Sık sık kullandığımız, annemiz kızdığında da ‘Anne bit yavrusu demek.’ dediğimiz ‘’yavşak’’ kelimesini işleyeceğiz bugün. Eğer Facebook’un çağımız tarafından popüler olarak kullanıldığı dönemde yavşak kelimesinin “bit yavrusu” demek olduğunu yazan bir gönderiye denk gelmediyseniz anlamlarından birisinin bu olduğunu biz söyleyelim. Aslında bu iki kelimenin etimolojik olarak hiçbir bağlantısı yok. Böyle sanılmasının nedeni ise Türkçede kökenleri birbirinden farklı iki yavşak olması: Biri ‘bit yavrusu’, diğeri ise ‘sırnaşık, geveze’ anlamında.
Birincisi, yani bit yavrusu, ‘yapış-‘ fiilinden yapışak > yavşak şeklinde günümüze ulaşmıştır. Diğeri ise Eski Türkçede yaŋşamak ‘’çok ve yerli yersiz konuşmak’’ fiilinden -k ekiyle türemiştir. Tıpkı gevşemekten gevşek, tanımaktan tanık, gevremekten gevrek sözcüklerinde olduğu gibi. Bugün küfür ya da hakaret olarak kullandığımız yavşak, aslında ‘’çok ve boş konuşan’’ anlamında yaŋşak sözcüğü aslında. 20. Yüzyıla kadar Osmanlıca metinlerde genizli/nazal n ile yazılmış. 1901 yılında Şemsetttin Sami Kamus-ı Türki’de ‘’tatsız surette geveze, ağzı yayvan’’ olarak kaydetmiş bu kelimenin anlamını. Şu an pek rastlamasak da özellikle Anadolu’nun iç kesimlerindeki büyüklerimiz hâlâ bu ‘ŋ’ telaffuzuyla karşılaşabiliriz.

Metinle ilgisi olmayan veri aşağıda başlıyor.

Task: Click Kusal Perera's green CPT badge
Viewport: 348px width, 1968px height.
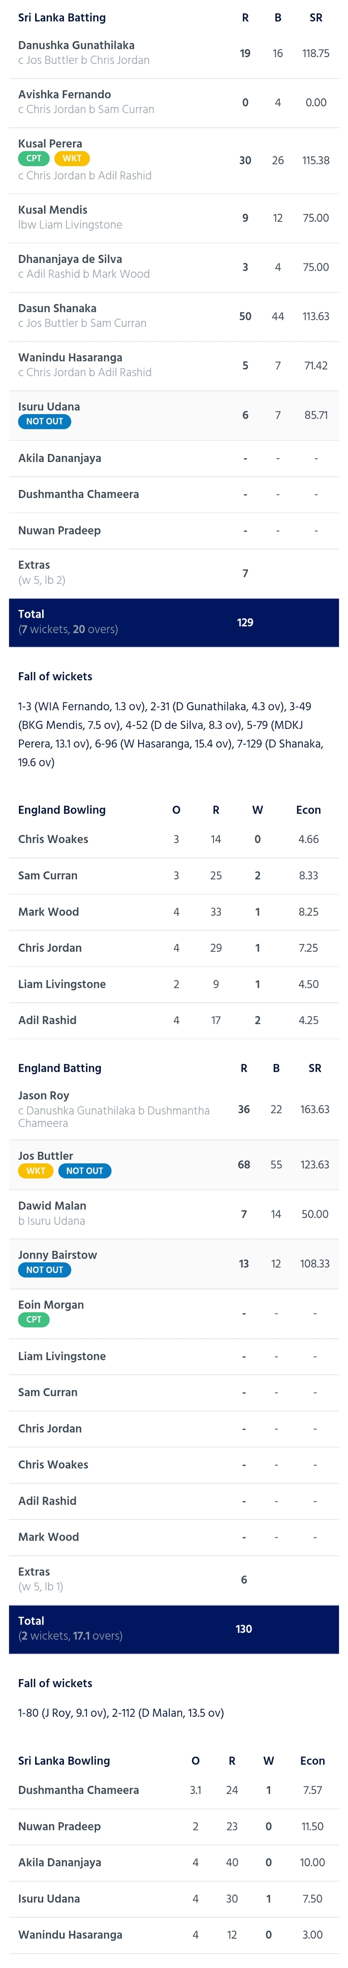Action: point(34,158)
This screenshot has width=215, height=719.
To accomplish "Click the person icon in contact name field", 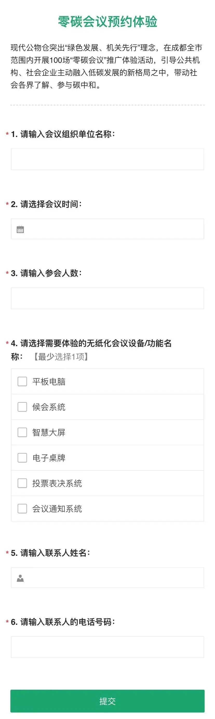I will click(20, 578).
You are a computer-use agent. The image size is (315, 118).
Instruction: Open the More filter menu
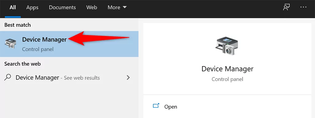click(x=117, y=7)
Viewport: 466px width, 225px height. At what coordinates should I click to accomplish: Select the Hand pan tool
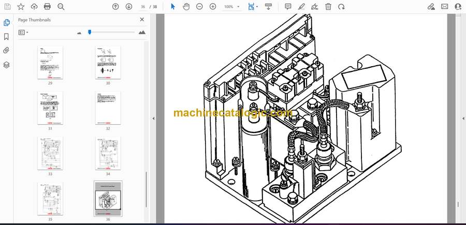[x=186, y=7]
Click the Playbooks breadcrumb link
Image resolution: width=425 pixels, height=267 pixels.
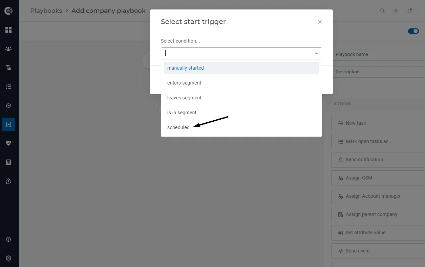(x=46, y=11)
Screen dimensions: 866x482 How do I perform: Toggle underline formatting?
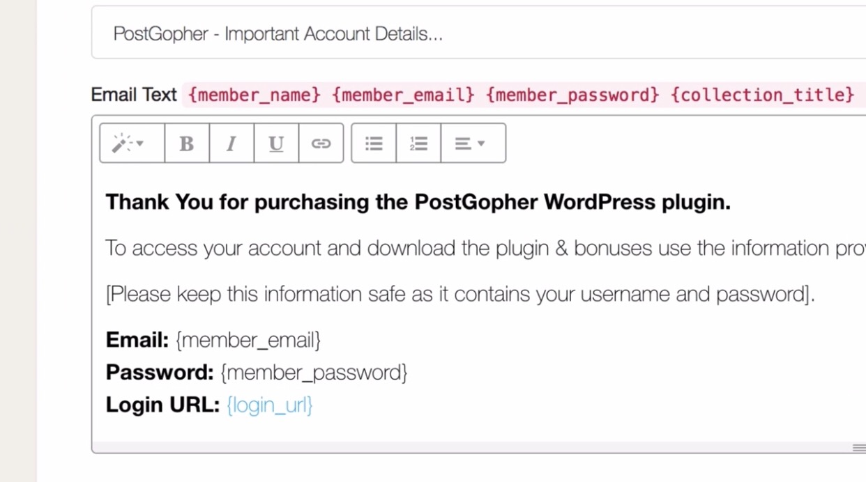276,143
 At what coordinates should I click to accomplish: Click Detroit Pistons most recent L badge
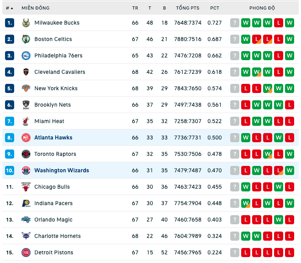coord(246,253)
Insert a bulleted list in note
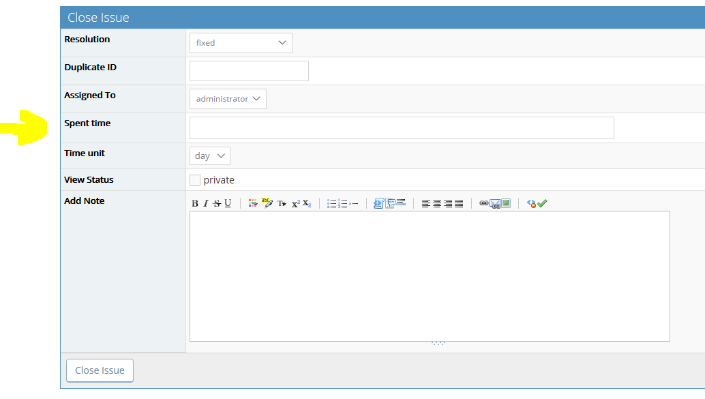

Uygurların bundan yaklaşık bin yıl önce yazdığı Türkçe metinlerde yaŋşak sözlemek ‘’boş ve gereksiz konuşup birini meşgul etmek’’ ve yaŋşak sav ‘’boş muhabbet’’ gibi örnekleri görebiliriz. Kelimenin geçtiği ilk yazılı kaynağı ise Kaşgarlı Mahmut’un Divan-ı Lugat-it Türk adlı eseri olarak gösteriyor bize S. Nişanyan. Eskiden yaŋşak (yavşak) başı diye bir deyimimiz bile varmış. Bu deyimlere Yusuf Has Hacip’in Kutadgu Bilig’inde rastlayabiliriz. Orta Asya’dan Anadolu’ya göç eden Oğuz boyları kelimeyi unutmadan buralara kadar taşımışlar.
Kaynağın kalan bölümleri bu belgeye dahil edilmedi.